__Entries from a dataset__.
▼

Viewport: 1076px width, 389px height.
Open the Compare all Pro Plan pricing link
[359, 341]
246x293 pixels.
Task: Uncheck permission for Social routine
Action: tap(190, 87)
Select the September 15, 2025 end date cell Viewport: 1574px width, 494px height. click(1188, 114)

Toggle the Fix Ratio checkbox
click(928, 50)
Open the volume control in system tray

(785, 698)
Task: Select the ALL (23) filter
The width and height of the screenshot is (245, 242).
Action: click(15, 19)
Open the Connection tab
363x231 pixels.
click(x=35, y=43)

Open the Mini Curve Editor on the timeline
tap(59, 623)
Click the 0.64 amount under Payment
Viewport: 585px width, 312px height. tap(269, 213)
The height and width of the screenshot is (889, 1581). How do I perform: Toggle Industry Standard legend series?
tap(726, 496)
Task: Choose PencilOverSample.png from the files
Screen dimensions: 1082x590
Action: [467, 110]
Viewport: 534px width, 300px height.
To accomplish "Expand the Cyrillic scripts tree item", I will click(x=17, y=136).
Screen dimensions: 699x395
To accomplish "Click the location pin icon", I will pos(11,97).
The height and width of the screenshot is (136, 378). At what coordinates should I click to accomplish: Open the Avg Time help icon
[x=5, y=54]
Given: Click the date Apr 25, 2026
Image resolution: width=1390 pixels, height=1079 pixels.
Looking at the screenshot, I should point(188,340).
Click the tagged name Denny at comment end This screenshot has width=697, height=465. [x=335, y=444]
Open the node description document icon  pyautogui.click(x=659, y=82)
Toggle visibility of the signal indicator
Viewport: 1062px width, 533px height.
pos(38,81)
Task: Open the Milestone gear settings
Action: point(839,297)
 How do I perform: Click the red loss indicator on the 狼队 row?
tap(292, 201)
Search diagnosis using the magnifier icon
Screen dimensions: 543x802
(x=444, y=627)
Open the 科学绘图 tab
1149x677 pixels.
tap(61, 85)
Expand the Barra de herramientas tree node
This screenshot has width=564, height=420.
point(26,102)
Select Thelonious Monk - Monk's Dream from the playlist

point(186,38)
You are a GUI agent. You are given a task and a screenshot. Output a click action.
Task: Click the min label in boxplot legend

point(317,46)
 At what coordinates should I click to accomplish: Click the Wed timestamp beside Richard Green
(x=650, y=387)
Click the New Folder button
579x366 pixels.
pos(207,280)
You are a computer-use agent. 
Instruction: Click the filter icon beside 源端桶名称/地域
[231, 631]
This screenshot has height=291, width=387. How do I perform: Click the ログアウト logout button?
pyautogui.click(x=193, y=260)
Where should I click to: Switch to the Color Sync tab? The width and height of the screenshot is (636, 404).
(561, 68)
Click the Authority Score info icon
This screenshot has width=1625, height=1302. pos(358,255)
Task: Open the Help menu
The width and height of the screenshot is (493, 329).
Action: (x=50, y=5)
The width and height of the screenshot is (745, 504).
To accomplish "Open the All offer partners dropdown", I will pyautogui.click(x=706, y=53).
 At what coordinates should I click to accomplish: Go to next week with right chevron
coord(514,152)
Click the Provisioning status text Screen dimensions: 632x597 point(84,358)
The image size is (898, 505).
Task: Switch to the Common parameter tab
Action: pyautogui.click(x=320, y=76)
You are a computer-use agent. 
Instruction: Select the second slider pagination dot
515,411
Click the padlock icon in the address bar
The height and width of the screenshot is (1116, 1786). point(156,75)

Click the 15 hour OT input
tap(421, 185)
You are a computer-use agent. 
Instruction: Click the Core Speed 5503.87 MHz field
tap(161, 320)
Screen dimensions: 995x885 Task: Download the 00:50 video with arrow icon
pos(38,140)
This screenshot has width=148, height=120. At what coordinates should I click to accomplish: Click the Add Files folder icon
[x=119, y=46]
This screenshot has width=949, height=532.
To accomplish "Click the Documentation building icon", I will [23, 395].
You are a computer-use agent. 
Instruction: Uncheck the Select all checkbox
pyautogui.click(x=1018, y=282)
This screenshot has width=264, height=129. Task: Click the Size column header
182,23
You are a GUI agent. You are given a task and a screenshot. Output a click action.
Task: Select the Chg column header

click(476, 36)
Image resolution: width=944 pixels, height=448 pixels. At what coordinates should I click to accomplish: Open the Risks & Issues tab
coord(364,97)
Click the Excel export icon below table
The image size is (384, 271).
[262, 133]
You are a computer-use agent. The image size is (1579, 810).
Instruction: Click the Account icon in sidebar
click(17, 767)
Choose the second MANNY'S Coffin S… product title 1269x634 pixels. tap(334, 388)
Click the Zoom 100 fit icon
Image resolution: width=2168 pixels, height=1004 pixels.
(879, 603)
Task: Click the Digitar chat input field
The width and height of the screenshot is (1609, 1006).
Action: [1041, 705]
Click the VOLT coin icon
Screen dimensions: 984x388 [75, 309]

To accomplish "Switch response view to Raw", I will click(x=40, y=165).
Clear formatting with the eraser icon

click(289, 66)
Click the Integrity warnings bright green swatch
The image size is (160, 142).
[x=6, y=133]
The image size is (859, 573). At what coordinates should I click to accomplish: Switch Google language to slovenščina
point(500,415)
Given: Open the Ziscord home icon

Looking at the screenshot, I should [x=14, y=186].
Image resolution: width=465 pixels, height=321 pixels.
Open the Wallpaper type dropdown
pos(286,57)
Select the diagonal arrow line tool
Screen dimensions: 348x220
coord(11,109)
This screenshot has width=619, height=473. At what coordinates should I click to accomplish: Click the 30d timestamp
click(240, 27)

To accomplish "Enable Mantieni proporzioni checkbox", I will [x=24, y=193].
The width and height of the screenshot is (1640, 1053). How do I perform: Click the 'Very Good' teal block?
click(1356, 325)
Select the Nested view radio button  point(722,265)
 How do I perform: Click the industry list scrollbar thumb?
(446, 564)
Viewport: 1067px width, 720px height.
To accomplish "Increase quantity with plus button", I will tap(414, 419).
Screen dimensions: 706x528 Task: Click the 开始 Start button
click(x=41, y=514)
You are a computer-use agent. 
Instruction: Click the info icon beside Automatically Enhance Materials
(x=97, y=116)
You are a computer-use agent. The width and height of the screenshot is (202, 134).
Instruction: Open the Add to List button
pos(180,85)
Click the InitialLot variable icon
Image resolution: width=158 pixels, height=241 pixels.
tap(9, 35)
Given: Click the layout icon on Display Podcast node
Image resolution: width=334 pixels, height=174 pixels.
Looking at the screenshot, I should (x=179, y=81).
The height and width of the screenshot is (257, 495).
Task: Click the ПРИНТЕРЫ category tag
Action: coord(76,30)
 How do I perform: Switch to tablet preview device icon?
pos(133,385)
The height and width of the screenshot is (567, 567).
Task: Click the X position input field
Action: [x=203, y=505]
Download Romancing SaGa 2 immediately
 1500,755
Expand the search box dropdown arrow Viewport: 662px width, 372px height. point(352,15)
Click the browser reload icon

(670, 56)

▲

__What needs to be done__. Output the entries as a Markdown table with columns Num and Content, skipping blank lines. Begin at the first line of the entries and stop after the line containing "tap(292, 201)".

__Task answer__.
| Num | Content |
|---|---|
| 1 | Viewport: 1076px width, 389px height. |
| 2 | Open the Compare all Pro Plan pricing link |
| 3 | [359, 341] |
| 4 | 246x293 pixels. |
| 5 | Task: Uncheck permission for Social routine |
| 6 | Action: tap(190, 87) |
| 7 | Select the September 15, 2025 end date cell Viewport: 1574px width, 494px height. click(1188, 114) |
| 8 | Toggle the Fix Ratio checkbox |
| 9 | click(928, 50) |
| 10 | Open the volume control in system tray |
| 11 | (785, 698) |
| 12 | Task: Select the ALL (23) filter |
| 13 | The width and height of the screenshot is (245, 242). |
| 14 | Action: click(15, 19) |
| 15 | Open the Connection tab |
| 16 | 363x231 pixels. |
| 17 | click(x=35, y=43) |
| 18 | Open the Mini Curve Editor on the timeline |
| 19 | tap(59, 623) |
| 20 | Click the 0.64 amount under Payment |
| 21 | Viewport: 585px width, 312px height. tap(269, 213) |
| 22 | The height and width of the screenshot is (889, 1581). How do I perform: Toggle Industry Standard legend series? |
| 23 | tap(726, 496) |
| 24 | Task: Choose PencilOverSample.png from the files |
| 25 | Screen dimensions: 1082x590 |
| 26 | Action: [467, 110] |
| 27 | Viewport: 534px width, 300px height. |
| 28 | To accomplish "Expand the Cyrillic scripts tree item", I will click(x=17, y=136). |
| 29 | Screen dimensions: 699x395 |
| 30 | To accomplish "Click the location pin icon", I will pos(11,97). |
| 31 | The height and width of the screenshot is (136, 378). At what coordinates should I click to accomplish: Open the Avg Time help icon |
| 32 | [x=5, y=54] |
| 33 | Given: Click the date Apr 25, 2026 |
| 34 | Image resolution: width=1390 pixels, height=1079 pixels. |
| 35 | Looking at the screenshot, I should point(188,340). |
| 36 | Click the tagged name Denny at comment end This screenshot has width=697, height=465. [x=335, y=444] |
| 37 | Open the node description document icon  pyautogui.click(x=659, y=82) |
| 38 | Toggle visibility of the signal indicator |
| 39 | Viewport: 1062px width, 533px height. |
| 40 | pos(38,81) |
| 41 | Task: Open the Milestone gear settings |
| 42 | Action: point(839,297) |
| 43 |  How do I perform: Click the red loss indicator on the 狼队 row? |
| 44 | tap(292, 201) |